|Department:||Ingenieurwissenschaften und Informatik|
|Full text PDF:||http://vts.uni-ulm.de/docs/2015/9482/vts_9482_14315.pdf|
The human brain has the capability to organize the neurons (experience-adapted connections) to perform specific tasks faster and much more efficient than any digital computer in existence today. Pattern recognition and image processing are well known examples. This is because the computing concept of the brain is completely different from that of conventional digital computers. The key concept is the massive parallel and nonlinear collective processing of large number of signals that are continuous in time and amplitude. Artificial neural networks imitate the computing concept of the brain in order to solve different tasks faced in many scientific disciplines as efficient as possible.
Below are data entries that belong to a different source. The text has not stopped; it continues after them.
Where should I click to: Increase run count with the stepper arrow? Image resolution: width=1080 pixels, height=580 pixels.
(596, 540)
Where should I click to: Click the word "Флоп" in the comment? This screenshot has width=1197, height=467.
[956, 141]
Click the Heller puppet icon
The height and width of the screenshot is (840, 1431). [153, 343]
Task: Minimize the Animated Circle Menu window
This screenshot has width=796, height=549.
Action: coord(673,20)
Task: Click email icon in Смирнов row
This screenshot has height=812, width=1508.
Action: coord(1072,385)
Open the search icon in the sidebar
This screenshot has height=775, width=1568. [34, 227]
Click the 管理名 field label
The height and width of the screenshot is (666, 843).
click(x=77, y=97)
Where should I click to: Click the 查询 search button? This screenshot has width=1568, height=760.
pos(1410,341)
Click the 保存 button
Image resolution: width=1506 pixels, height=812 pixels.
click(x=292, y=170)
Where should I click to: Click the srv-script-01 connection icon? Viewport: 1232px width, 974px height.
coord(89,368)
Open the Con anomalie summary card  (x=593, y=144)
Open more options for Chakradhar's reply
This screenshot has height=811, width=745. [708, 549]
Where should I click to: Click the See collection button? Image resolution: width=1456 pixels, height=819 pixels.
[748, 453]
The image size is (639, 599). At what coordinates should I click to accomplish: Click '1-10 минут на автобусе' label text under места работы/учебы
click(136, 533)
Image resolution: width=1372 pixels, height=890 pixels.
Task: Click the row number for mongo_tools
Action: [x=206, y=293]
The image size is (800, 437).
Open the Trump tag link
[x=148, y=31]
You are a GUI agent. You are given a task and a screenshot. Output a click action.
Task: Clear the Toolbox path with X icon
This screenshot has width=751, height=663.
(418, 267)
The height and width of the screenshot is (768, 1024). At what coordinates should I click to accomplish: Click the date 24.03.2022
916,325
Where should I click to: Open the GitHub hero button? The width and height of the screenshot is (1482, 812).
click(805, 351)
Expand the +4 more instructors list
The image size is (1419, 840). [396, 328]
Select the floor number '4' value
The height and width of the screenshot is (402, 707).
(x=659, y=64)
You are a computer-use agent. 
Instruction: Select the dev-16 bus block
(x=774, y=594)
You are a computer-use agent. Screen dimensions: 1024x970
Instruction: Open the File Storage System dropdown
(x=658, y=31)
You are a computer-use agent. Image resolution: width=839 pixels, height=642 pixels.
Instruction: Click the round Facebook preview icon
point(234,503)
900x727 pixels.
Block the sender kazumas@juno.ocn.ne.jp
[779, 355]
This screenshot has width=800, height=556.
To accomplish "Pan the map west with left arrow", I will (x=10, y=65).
Neural networks with feedback represent a special class known as recurrent neural networks. Very-large-scale integration technology has been shown to fit well as implementation medium for neural networks. Compared with digital technology, certain computations are less area and/or power consuming when performed in analog. Analog signal processing systems outperform digital systems by several orders of magnitude in terms of speed and/or power consumption. We focus in this thesis on continuous-time and discrete-time recurrent neural networks as dynamical solvers for equalization and channel decoding tasks. We perform a deep analysis of their rich dynamics. Applying this approach, there is no need for learning (training) strategies. First steps towards continuous-time joint equalization and decoding are presented as well.